Et Celle qui a été toute à la peine ne serait pas à l'honneur! Alors que Dieu est justice infinie? Reviendrait-il à des chrétiens authentique, par envie et par orgueil, de tenter de refouler dans l'ombre en la disqualifiant de leur mieux, l'Etre que le Christ Sauveur a le plus aimé sur la terre? Celle en qui la Trinité Divine a mis sensiblement sa complaisance? Celle que son Fils, Fils aussi de Dieu, et Dieu égal en tout à son Père, a comblée d'honneur d'abord en restant trente ans soumis à son autorité maternelle, puis en cédant à son intercession, à cette fête nuptiale de Cana, en Galilée; Celle enfin que son Fils a assumée pour l'éternité dans un apothéose de gloire, d'honneur et de Puissance, et dont la céleste "royauté" se manifeste par le prodige des multiples apparitions sur notre terre, autant de fois que le Très-Haut le juge nécessaire.Les vains contempteurs de la grandeur de l'Immaculée aiment à reprendre, avec quel zèle creux autant qu'obscur ce mot de Jésus, lorsque, aux Noces de Cana, sa Mère lui eut dit que leurs hôtes n'avaient plus de vin: "Femme, qu'y a-t-il de commun entre vous et moi?"
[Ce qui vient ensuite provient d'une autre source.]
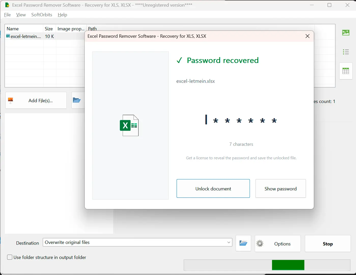
Task: Click the Show password button
Action: click(x=280, y=189)
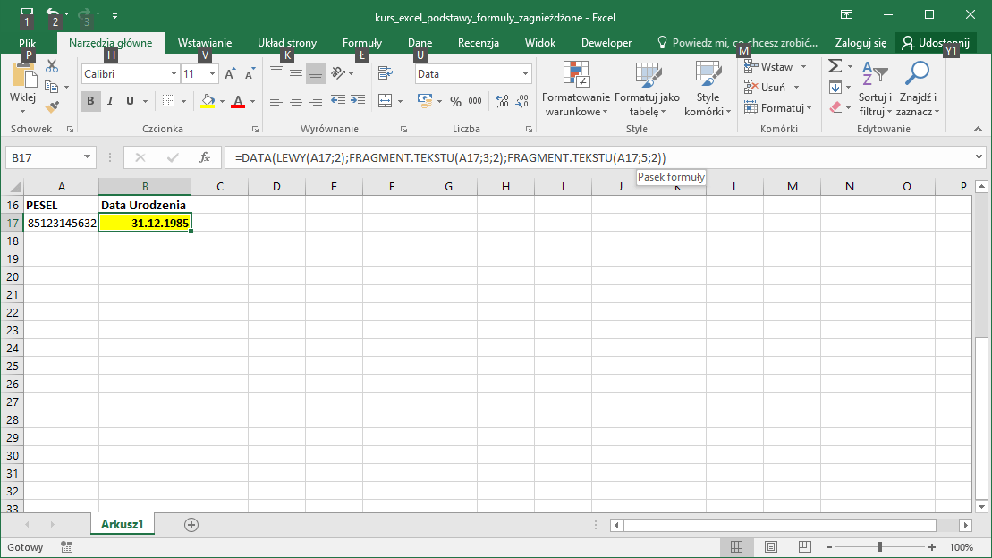992x558 pixels.
Task: Expand the Name Box dropdown arrow
Action: pos(87,157)
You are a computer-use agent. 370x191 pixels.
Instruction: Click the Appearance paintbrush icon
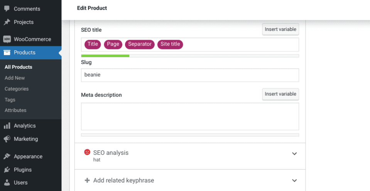pyautogui.click(x=7, y=156)

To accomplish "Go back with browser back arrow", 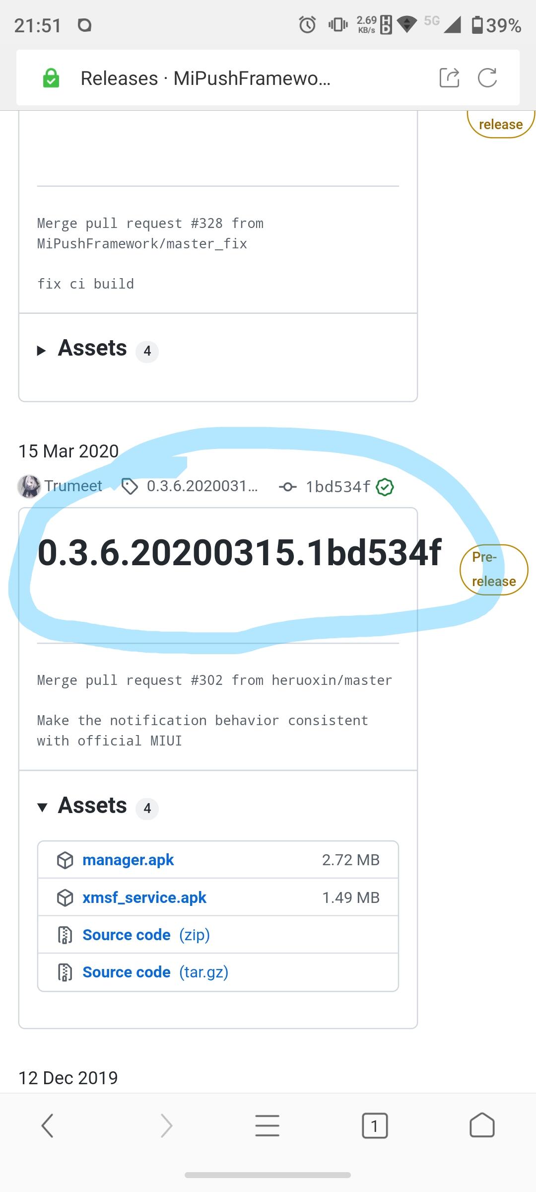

Le zèle mal avise, un peu sot de ce sectarisme présomptueux a cru trouver que, par ce mot: "Femme" le Christ remettait à sa place sa Mère outrecuidante. Ainsi le même Dieu fait Homme, Jésus, l'Emmanuel, Auteur, avec le Père Eternel et Saint-Esprit, du 4ème Commandement, ce même Fils-Dieu aurait donc, là, au milieu d'un cercle d'étrangers, refroidi d'un mot dur ou d'un terme hautain, d'une parole mortifiante cette Mère de son choix divin? Quelle indigence de jugement?
Trop complète est leur cécité spirituelle. Ils ne peuvent pas voir que ce Sauveur, dont le parler demeurait toujours quasi-hermétique, bien qu'en même temps intelligible toujours, affirmant très souvent par l'interrogative, voulait montrer que cette Femme-là qu'il avait admise à ce rôle, partageait avec Lui, -toute proportion gardée,-le secret de sa bonté immense et de sa divine puissance.
"Qu'y a-t-il entre vous et moi?" n'était pas littéralement –une interrogative, mais plutôt une affirmative. En effet le Seigneur marqua tout de suite ce qu'il y avait de commun entre Lui et sa Mère. Le sens littéral qu'ont gardé les esprits faibles et présomptueux leur empêchait de comprendre que: "II y avait tant de choses de commun entre le Fils et sa Sainte Mère, que le Messie, en tant que Dieu omniscient, savait très bien que se présenterait cette circonstance de l'épuisement du vin. Que Marie en tant que Reine de la Charité, et Mère d'un Fils dont elle connaissait la grandeur, la puissance et la bonté, interviendrait en faveur de ces amphitryons dont Elle vit la gêne, oppressante comme un suspense.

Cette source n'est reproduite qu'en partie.